This is from the diary of Alan B Chesterton, who lived near the EMI factory as a youngster during the war; his Dad worked at the plant when it was bombed.

From 1940 air raids became part of everyday life in Hayes, Middlesex.

Despite having important manufacturing plants like Fairy Aviation, ICI filling shells, EMI developing radar, we did not have many conventional air raids, we believed this was due to our near neighbors, the Polish airmen at Northolt Airfield. Official child evacuation stopped, much to our relief, three miles away at Southall, Middlesex.

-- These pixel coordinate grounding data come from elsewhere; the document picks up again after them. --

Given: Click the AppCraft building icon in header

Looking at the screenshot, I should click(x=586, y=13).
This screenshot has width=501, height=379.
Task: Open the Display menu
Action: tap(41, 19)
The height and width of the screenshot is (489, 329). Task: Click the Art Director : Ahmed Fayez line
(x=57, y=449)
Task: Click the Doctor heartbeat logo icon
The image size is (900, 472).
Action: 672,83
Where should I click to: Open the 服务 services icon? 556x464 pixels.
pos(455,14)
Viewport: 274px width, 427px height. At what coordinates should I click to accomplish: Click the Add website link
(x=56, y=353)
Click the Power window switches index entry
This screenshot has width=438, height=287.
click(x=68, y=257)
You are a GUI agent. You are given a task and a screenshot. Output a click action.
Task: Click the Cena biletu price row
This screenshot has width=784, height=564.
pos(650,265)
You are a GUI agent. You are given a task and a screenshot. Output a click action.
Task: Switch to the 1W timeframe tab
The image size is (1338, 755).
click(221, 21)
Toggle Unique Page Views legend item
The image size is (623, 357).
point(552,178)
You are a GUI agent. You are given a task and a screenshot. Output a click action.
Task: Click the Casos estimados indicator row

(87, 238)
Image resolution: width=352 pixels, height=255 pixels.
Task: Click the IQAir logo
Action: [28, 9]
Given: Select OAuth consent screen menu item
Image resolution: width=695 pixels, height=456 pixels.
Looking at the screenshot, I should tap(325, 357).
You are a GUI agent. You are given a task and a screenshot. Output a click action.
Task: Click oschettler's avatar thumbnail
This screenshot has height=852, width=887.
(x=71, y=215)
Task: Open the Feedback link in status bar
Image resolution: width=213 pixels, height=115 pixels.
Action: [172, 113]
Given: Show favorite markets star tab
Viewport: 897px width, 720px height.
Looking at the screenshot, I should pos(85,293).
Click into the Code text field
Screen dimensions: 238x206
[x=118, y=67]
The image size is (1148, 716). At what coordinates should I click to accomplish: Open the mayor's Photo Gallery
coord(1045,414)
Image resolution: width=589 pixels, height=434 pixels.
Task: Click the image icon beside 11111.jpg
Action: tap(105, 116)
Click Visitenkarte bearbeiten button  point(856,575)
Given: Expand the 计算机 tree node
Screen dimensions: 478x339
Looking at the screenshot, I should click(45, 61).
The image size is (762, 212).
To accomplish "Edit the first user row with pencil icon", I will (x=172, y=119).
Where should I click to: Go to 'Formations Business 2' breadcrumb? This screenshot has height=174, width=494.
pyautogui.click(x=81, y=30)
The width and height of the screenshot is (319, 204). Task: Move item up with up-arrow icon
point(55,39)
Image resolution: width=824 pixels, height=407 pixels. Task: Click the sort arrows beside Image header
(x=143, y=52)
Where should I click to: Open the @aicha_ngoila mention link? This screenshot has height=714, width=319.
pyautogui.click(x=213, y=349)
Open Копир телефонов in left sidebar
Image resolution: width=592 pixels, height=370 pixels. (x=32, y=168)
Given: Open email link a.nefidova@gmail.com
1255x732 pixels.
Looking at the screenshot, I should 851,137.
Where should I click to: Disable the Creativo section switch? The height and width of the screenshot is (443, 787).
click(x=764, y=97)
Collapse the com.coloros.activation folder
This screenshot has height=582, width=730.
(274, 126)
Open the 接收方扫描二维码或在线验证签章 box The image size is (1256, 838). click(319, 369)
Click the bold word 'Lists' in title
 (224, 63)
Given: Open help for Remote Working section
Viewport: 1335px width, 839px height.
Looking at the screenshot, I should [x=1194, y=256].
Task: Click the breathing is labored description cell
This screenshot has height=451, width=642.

As an eleven year old attending lessons at Grange Park Junior School, Hayes, on the afternoon of 7th July 1944 whilst in the classroom we heard a loud explosion which from experience we knew was a couple of miles away. After which, the air raid warning sounded and we all went into the surface shelter which was a converted cloaktoom with breeze blocks blocking the windows and scaffolding giving additional support to the ceiling. As children we sat on wooden benches below the pegs which carried out gasmasks and below wire frames which in peacetime held our plimsols.

With pilotless flying bombs known as V1s it was common for the warning to sound after the event and the all clear not to be given until the last batch of V1s had cleared the area. We weren’t allowed home until this occured, although after 16:00 parents could collect theirs and neighbor’s children. This happened in my case, and my agitated mother said the doodlebug had hit the EMI formally known as the ‘HMV’ or ‘Gram’, as before the war it manufactured radios. Now, it was war work on radar sets etc. As we left the school we met a neighbor who said “it’s alright, it’s missed the main factory and landed at the back on some huts”, not knowing this was the sales and service department, exactly where my father worked.

My father had heard the Red Alert given from the factory roof but thought he’d finish his cigarette before going to shelter A to take cover. During this period, the doodlebug landed between shelters A and B and the explosion caused the concrete roof to collapse onto its occupants. When at about 18:00, my dust-covered father cycled home unhurt, except for loss of hearing I was sent out to play, but still remember hearing my father telling my mother about the top portion of a girl in a pink jumper; face and legs covered in rubble, and that he estimated that twenty-three people had been killed, and many injured. Their memorila in Cherry Tree Lane Cemetery, Harlington indicates thirty-four killed, and eighteen injured.

A few months later, on a saturday lunchtime our terrier dog started howling in the back garden. I went out to see, and saw a doodlebug with it’s engine still running approaching. I called out to my parents and brothers and we had all dived into the Anderson shelter by the time the engine had cut. It fell on houses two hundred yards away in Hurstfield Cresent and Wrays Way. Many in my class lived in this area; three died immediately, three later, twenty-two were seriously injured, and there were fourty-five minor injuries. Once again, we lost roof tiles, windows, and plaster board ceilings (the original plaster and lathe went much earlier and were replaced with plaster board which could be refastened)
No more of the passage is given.